TLR2 contributes to the control of leptospiral burden in kidney and alleviates pathology in mice. (A) Histopathology scores for the kidneys, livers, and lungs of mice. The data represent the mean histopathology scores for the two groups of mice. Statistical analysis of results for WT mice (n = 6) and TLR2^−/− mice (n = 6) was performed by using the Wilcoxon rank sum test. *, P < 0.05. (B) Histopathology of kidneys (a and b), livers (c and d), and lungs (e and f) of WT mice (a, c, and e) and TLR2^−/− mice (b, d, and f) after infection with leptospires at 4 days p.i.

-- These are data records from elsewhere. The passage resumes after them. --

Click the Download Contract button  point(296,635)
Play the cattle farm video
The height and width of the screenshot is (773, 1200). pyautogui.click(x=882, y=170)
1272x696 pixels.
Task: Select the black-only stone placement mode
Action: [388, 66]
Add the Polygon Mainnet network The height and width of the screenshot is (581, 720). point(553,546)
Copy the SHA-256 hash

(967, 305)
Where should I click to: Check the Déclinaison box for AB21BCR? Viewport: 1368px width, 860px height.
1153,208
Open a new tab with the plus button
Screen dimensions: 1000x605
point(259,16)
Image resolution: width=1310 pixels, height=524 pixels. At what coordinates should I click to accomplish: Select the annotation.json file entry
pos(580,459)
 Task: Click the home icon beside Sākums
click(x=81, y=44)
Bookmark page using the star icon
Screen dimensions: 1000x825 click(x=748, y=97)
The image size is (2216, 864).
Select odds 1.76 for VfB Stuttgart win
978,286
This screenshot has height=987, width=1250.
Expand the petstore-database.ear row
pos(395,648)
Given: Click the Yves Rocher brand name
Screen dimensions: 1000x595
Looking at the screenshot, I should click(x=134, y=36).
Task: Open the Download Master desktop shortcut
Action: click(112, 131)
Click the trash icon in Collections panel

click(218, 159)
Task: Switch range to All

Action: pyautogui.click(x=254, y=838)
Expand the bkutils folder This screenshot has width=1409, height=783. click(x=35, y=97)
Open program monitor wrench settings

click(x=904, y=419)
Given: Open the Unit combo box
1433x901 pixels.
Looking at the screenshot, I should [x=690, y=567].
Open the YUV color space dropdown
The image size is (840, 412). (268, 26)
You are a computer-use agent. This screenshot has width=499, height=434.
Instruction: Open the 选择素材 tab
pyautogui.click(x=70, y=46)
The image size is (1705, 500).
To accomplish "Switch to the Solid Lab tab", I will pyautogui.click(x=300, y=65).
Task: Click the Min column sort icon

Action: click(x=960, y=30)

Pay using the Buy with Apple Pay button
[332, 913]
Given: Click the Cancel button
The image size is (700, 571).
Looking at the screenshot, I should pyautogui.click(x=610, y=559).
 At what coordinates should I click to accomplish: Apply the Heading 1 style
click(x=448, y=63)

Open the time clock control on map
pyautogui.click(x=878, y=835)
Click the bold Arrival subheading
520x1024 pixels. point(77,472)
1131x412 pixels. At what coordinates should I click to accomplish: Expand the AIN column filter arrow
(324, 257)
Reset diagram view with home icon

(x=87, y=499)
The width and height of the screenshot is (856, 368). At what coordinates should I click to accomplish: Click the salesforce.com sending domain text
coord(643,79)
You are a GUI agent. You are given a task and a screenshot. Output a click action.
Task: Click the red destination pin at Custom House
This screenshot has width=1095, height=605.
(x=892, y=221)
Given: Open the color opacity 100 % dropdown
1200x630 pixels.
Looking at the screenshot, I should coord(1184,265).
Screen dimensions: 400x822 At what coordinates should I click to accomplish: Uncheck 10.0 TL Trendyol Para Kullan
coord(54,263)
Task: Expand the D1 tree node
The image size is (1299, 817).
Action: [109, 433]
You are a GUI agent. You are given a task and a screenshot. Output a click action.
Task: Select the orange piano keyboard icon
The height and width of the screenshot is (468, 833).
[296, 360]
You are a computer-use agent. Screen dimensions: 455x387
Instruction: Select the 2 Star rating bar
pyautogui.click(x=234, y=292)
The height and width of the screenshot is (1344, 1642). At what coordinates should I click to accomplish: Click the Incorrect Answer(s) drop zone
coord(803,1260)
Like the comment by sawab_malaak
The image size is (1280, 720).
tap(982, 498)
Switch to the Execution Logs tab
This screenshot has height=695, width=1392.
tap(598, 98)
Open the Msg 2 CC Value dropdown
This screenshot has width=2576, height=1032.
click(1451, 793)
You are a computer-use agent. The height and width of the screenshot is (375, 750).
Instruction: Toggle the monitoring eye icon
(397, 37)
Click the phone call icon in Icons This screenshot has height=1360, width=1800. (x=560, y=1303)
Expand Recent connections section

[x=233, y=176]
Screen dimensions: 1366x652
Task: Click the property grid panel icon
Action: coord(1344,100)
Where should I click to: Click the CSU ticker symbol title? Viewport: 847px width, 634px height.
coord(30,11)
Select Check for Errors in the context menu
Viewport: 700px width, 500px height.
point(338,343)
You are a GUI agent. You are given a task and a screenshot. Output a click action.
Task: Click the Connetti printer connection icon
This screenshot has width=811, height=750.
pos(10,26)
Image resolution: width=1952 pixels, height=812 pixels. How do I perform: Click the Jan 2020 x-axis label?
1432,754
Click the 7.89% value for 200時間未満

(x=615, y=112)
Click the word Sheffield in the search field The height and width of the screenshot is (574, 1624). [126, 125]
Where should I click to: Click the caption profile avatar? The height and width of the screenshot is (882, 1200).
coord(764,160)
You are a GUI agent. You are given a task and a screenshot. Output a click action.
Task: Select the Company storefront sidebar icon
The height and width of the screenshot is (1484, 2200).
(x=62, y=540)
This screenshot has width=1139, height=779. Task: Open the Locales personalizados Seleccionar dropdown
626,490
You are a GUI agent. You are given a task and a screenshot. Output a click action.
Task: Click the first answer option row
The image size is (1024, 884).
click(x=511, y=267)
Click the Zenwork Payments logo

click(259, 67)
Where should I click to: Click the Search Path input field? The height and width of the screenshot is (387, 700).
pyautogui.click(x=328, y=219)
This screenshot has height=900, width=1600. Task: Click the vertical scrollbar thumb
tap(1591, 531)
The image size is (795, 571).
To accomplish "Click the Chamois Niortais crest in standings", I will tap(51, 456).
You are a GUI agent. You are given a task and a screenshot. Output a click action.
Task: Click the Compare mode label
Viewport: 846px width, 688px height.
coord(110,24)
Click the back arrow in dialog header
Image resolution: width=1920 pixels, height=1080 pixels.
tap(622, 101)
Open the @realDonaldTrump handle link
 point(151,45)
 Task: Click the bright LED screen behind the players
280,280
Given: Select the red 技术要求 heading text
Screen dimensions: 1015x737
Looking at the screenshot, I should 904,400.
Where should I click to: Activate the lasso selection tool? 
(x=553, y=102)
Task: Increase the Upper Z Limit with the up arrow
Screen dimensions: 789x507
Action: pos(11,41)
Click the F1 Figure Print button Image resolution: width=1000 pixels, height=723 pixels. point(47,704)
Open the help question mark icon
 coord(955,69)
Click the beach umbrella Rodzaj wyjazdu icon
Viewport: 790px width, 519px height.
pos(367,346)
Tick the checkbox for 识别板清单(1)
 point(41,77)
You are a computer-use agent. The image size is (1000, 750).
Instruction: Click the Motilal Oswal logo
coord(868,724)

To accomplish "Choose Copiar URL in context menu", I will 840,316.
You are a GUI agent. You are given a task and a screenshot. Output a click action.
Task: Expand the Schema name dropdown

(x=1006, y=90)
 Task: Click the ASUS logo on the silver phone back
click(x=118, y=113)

Magnification, ×200. Representative photographs are presented. (C) Leptospiral burdens in kidneys, livers, and lungs of WT mice (n = 6) and TLR2^−/− mice (n = 6) as determined by qPCR at 4 days p.i. The results are presented as numbers of genome equivalents per microgram of tissue DNA, and the differences were compared by one-way ANOVA. *, P < 0.05.

FIG 5

IL-10/TNF-α ratios in mice and hamsters after injection of leptospires. (A) IL-10/TNF-α ratios in hamsters in the infected control group and the group coinjected with leptospires and Pam3CSK4 at 24 h p.i. based on the data shown in Table 2. (B) IL-10/TNF-α ratios in WT and TLR2^−/− mice at 4 days p.i. based on the data shown in Table 3.

FIG 6

IL-10 and TNF-α expression levels in peritoneal macrophages of hamsters and mice. Peritoneal macrophages of hamsters were challenged with leptospires or with leptospires plus Pam3CSK4 for 24 h. Peritoneal macrophages from WT, TLR2^−/−, and TLR4^−/− mice were challenged with leptospires for 24 h, and the mRNA levels of IL-10 and TNF-α were quantified by RT-qPCR. (A and B) IL-10 (A) and TNF-α (B) mRNA levels in peritoneal macrophages of WT, TLR2^−/−, and TLR4^−/− mice. (C) IL-10 and TNF-α mRNA levels in peritoneal macrophages of hamsters. The results were normalized to the expression level of the housekeeping gene GAPDH. Bars show mean levels of cytokines ± standard deviations, and differences were analyzed by one-way ANOVA. *, P < 0.05; ns, none significant.